Seeing Red is disembodiment. This initial collaboration between Cari Martin and Bill Hill, reflects the transformation of the physical while challenging the dualistic Cartesian perspective.
Science and technology have profoundly affected our abilities to observe, transform, and manipulate bodily functions and our concepts of the body. By the tension of exploring the post human, Seeing Red, suggests body as Other, body as Abject, body as Shadow, while rejecting, in our post-industrial age, body as Commodity.
As radical analysis suggests that the physical body and physical space are becoming increasingly irrelevant. Digital technologies such as virtual reality allow people to inhabit simulated worlds of their own arbitrary design using synthetic bodies. The dystrophic body is a "contested" site where many of the culture's discourses are played out. Stagnate and planted the physical body must break free of its roots; it must “separate” to find relevance.
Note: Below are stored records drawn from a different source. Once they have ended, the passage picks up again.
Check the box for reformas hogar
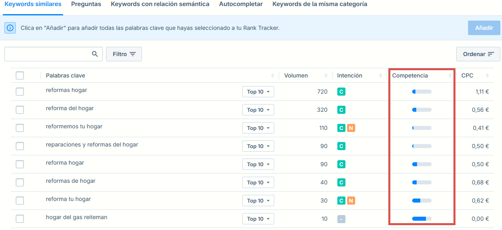This screenshot has width=502, height=230. click(x=20, y=92)
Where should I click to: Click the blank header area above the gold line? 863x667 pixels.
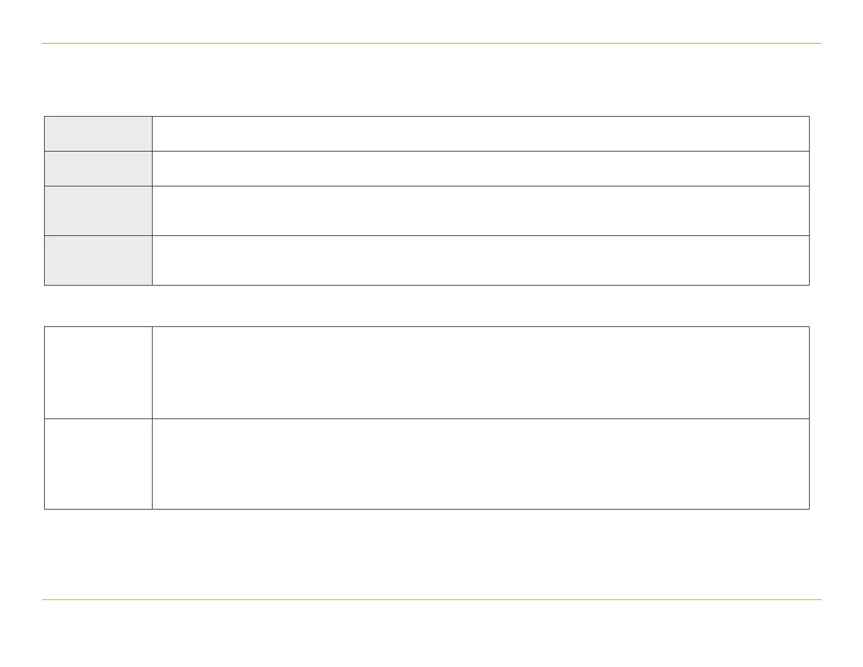click(432, 22)
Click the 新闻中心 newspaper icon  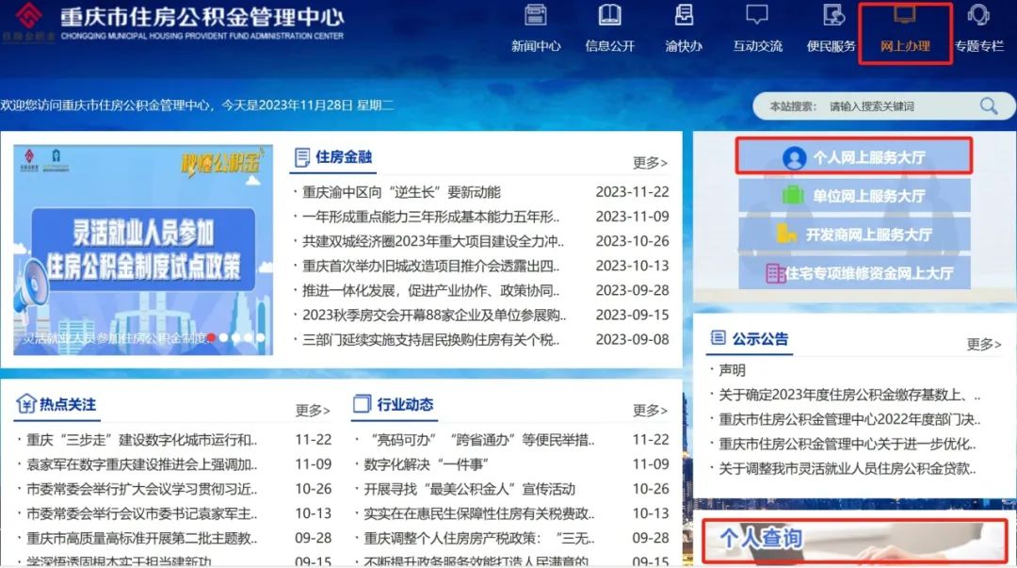pos(536,16)
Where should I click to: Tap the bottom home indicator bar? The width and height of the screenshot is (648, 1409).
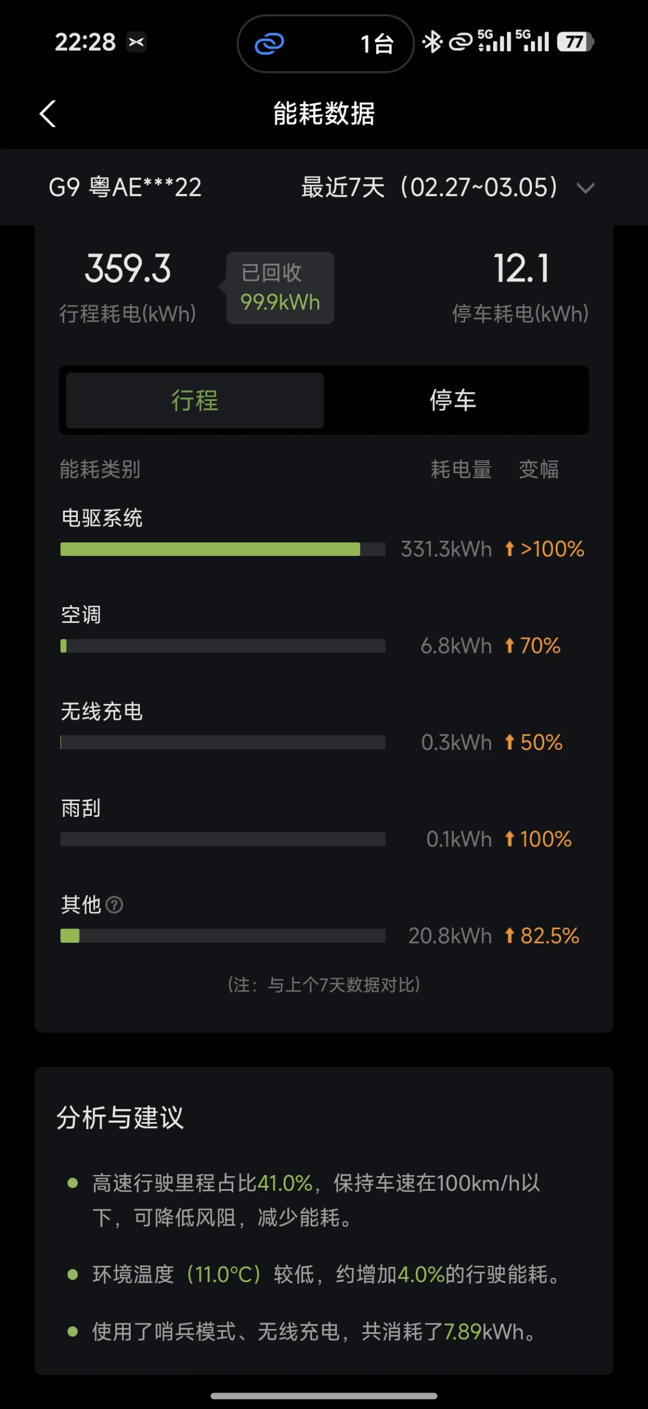(324, 1396)
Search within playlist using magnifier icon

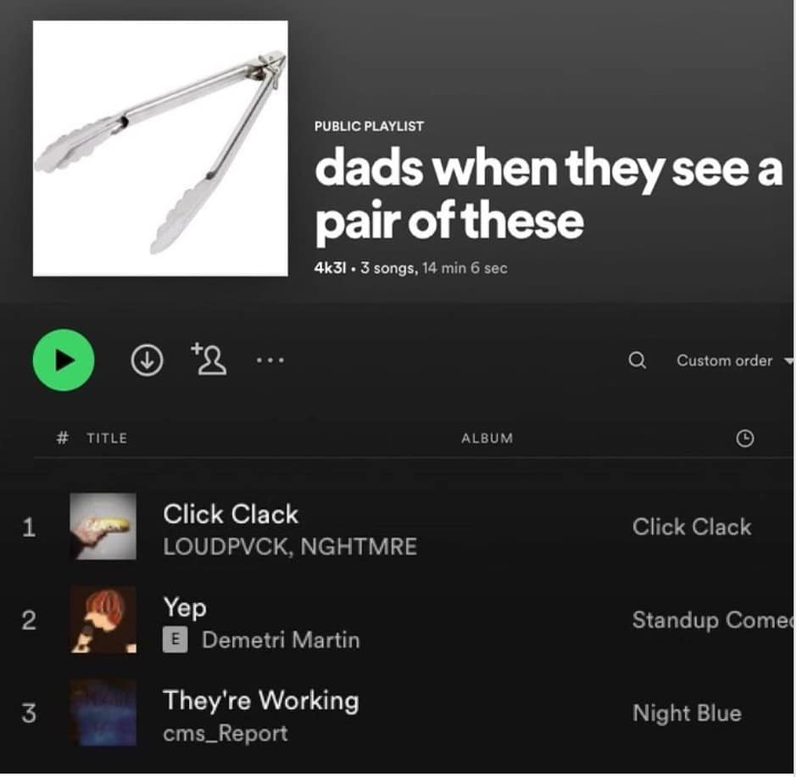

Seeing Red uses DVD projection, a nine light setup (which can be modified) and a fog machine. It is a solo piece lasting 5 minutes and 25 seconds.
It opens with a 50 second film sequence of figure blindfolded standing alone, embedded in the stump of a tree removing her bindings and rejecting her roots. Fades to black. Up on solo figure on stage with a single spotlight and stage floor covered with fog, background projection is of sky with rolling clouds. Figure moves around stage reacting to a large hand that comes down out of the clouds.